Museum Madness blogs about the Walker? The new addition to the Walker Art Center that is. While Loreto Martin fills us in on Warhblog (I blogged Andy Warhol).

Eye Level takes a look at photographer Hiroshi Sugimoto, it includes a podcast of a recent lecture. TechStyle reports on the opening of the Pixar Exhibition at the Science Museum (London).

MODE continues to post the Museum Photo of the Week, this one from WA Medical Museum. You can even submit your own photos. Minnesota Science Center’s Science Buzz, Buzz Blog looks the European Space Agency’s Venus Express spacecraft.

Assembly let’s us in on a secret. Museum Pro is still all new and coming soon, and finally Mario Bucolo has started an old fashioned Webring.

If that wasn’t enough, the Museum Blog Round Up: 2 and the original Museum Blog Round Up are still available.

Museum Vodcasting

Here at Ideum we’ve been video podcasting since Apple released the video capable iPod last fall.
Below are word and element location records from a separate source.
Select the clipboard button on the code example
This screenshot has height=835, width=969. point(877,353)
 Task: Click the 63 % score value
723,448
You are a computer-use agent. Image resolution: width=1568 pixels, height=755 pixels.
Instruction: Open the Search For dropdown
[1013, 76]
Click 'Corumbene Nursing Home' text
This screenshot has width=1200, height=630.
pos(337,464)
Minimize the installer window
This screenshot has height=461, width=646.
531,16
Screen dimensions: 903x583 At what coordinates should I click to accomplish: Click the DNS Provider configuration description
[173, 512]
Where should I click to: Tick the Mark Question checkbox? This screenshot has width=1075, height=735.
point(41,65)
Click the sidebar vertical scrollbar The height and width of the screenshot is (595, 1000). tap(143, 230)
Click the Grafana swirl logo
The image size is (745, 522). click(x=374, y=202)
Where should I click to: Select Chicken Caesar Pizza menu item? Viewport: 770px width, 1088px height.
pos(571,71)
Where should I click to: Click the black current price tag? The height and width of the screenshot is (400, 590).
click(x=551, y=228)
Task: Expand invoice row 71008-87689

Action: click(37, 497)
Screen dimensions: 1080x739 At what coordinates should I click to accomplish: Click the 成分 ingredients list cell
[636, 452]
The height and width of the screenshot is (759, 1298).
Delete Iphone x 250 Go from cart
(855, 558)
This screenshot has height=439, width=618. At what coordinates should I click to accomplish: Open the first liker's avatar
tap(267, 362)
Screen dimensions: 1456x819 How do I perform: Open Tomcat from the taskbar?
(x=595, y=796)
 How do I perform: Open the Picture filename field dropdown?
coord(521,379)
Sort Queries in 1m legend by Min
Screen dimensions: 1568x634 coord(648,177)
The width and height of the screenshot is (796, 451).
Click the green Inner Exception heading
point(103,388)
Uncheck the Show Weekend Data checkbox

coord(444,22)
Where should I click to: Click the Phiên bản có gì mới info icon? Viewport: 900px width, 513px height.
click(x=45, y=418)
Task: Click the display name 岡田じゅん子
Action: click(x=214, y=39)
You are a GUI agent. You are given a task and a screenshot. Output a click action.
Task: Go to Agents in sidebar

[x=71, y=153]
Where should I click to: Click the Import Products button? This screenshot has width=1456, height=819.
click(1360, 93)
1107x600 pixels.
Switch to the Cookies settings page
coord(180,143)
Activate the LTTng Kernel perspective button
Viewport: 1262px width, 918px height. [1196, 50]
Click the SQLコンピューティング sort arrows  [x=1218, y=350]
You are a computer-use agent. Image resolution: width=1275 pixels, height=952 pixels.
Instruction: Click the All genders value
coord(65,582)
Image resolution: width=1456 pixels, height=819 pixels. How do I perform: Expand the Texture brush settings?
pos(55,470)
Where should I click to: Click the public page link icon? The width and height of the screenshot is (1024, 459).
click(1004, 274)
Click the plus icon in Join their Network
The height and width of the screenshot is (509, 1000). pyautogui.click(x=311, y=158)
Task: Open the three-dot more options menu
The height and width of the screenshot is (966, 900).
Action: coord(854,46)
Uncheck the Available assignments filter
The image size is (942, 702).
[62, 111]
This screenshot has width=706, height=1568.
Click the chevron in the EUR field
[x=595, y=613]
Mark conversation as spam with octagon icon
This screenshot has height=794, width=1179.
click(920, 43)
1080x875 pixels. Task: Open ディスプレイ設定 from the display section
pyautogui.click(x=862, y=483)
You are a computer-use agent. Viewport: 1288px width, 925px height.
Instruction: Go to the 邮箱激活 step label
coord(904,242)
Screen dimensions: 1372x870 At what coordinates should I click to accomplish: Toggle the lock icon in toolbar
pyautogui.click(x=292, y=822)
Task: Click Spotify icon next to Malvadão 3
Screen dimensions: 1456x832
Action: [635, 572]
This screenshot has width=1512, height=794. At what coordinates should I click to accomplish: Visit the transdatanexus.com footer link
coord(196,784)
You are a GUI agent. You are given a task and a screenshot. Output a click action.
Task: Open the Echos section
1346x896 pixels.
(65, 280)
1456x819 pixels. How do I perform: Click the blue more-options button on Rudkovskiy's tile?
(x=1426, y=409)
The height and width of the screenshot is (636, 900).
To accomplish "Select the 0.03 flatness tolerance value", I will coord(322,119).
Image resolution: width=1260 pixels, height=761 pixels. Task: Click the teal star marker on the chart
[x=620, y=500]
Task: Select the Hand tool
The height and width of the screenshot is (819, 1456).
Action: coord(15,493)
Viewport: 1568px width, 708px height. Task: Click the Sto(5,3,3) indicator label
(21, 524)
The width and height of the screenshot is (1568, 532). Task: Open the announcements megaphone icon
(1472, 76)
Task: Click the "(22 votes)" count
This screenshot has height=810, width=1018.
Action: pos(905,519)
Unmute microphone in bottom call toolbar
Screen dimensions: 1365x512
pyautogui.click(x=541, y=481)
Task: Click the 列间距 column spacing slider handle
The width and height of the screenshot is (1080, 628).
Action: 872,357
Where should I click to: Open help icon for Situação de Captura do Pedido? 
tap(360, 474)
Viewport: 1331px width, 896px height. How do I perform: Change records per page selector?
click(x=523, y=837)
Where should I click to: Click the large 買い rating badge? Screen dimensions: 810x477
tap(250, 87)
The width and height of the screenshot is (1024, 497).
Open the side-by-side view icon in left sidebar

We podcast a series of short videos we developed for NASA as part of the Traditions of the Sun site. In addition, we encoded a promotional video developed by the Museum of the African Diaspora, back when we redesigned their site late last year.

Just this week, we created a podcast for the Tech Museum of Innovation. We’ve been working with them on the Understanding Genetics site for the past two years. We’ve helped develop series of short interviews about genetics and ethics. Here are the links to iTunes and to XML files.

iTunes Link:
Traditions of the Sun

Understanding Genetics

Introducing MoAD

XML Link:
Traditions of the Sun

Understanding Genetics

Introducing MoAD

Also, in case you missed it MODE posted a list Museum Podcasts back in February.